EXERCISE DETAILS
Would you repeat every line of the data exactly?

Collected data
┄┄┄┄┄┄
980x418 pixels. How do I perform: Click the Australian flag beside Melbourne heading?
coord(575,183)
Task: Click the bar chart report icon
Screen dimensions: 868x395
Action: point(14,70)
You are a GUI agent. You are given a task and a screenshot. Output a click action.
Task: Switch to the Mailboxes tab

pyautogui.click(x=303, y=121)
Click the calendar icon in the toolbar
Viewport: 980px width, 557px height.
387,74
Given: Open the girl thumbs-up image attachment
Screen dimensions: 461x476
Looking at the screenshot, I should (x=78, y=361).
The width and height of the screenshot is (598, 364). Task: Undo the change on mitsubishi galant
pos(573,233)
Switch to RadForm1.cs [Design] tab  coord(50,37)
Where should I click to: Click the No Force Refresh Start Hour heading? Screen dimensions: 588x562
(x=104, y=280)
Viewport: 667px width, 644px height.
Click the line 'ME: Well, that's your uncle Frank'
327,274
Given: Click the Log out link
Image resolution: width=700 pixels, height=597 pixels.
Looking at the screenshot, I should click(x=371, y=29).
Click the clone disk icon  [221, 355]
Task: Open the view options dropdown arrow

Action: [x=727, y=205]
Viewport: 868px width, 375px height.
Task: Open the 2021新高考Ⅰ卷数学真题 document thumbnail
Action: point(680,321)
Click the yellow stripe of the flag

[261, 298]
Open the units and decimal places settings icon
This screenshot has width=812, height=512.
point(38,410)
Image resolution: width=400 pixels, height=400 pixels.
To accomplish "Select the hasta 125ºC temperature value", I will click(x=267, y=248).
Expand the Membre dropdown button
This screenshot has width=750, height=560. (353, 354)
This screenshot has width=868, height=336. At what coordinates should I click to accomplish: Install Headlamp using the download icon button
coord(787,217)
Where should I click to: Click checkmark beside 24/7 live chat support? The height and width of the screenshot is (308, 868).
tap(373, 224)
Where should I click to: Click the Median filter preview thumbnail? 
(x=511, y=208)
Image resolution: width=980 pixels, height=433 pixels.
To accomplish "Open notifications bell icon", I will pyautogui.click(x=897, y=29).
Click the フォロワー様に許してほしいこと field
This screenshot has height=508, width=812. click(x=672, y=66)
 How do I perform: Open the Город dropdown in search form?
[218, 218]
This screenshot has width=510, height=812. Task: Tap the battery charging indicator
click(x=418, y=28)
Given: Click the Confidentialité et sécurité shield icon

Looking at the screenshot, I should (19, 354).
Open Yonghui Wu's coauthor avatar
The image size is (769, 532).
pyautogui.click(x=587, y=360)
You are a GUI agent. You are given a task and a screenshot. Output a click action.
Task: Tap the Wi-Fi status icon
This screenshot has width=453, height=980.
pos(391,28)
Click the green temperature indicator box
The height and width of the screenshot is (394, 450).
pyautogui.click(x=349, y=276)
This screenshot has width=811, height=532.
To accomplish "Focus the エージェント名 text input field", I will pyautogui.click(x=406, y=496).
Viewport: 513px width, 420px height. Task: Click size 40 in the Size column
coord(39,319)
┄┄┄┄┄┄
YOUR RESPONSE
980x418 pixels. How do I perform: Click the Australian flag beside Melbourne heading?
coord(575,183)
Task: Click the bar chart report icon
Screen dimensions: 868x395
Action: point(14,70)
You are a GUI agent. You are given a task and a screenshot. Output a click action.
Task: Switch to the Mailboxes tab

pyautogui.click(x=303, y=121)
Click the calendar icon in the toolbar
Viewport: 980px width, 557px height.
387,74
Given: Open the girl thumbs-up image attachment
Screen dimensions: 461x476
Looking at the screenshot, I should (x=78, y=361).
The width and height of the screenshot is (598, 364). Task: Undo the change on mitsubishi galant
pos(573,233)
Switch to RadForm1.cs [Design] tab  coord(50,37)
Where should I click to: Click the No Force Refresh Start Hour heading? Screen dimensions: 588x562
(x=104, y=280)
Viewport: 667px width, 644px height.
Click the line 'ME: Well, that's your uncle Frank'
327,274
Given: Click the Log out link
Image resolution: width=700 pixels, height=597 pixels.
Looking at the screenshot, I should click(x=371, y=29).
Click the clone disk icon  [221, 355]
Task: Open the view options dropdown arrow

Action: [x=727, y=205]
Viewport: 868px width, 375px height.
Task: Open the 2021新高考Ⅰ卷数学真题 document thumbnail
Action: point(680,321)
Click the yellow stripe of the flag

[261, 298]
Open the units and decimal places settings icon
This screenshot has width=812, height=512.
point(38,410)
Image resolution: width=400 pixels, height=400 pixels.
To accomplish "Select the hasta 125ºC temperature value", I will click(x=267, y=248).
Expand the Membre dropdown button
This screenshot has width=750, height=560. (353, 354)
This screenshot has width=868, height=336. At what coordinates should I click to accomplish: Install Headlamp using the download icon button
coord(787,217)
Where should I click to: Click checkmark beside 24/7 live chat support? The height and width of the screenshot is (308, 868).
tap(373, 224)
Where should I click to: Click the Median filter preview thumbnail? 
(x=511, y=208)
Image resolution: width=980 pixels, height=433 pixels.
To accomplish "Open notifications bell icon", I will pyautogui.click(x=897, y=29).
Click the フォロワー様に許してほしいこと field
This screenshot has height=508, width=812. click(x=672, y=66)
 How do I perform: Open the Город dropdown in search form?
[218, 218]
This screenshot has width=510, height=812. Task: Tap the battery charging indicator
click(x=418, y=28)
Given: Click the Confidentialité et sécurité shield icon

Looking at the screenshot, I should (19, 354).
Open Yonghui Wu's coauthor avatar
The image size is (769, 532).
pyautogui.click(x=587, y=360)
You are a GUI agent. You are given a task and a screenshot. Output a click action.
Task: Tap the Wi-Fi status icon
This screenshot has width=453, height=980.
pos(391,28)
Click the green temperature indicator box
The height and width of the screenshot is (394, 450).
pyautogui.click(x=349, y=276)
This screenshot has width=811, height=532.
To accomplish "Focus the エージェント名 text input field", I will pyautogui.click(x=406, y=496).
Viewport: 513px width, 420px height. Task: Click size 40 in the Size column
coord(39,319)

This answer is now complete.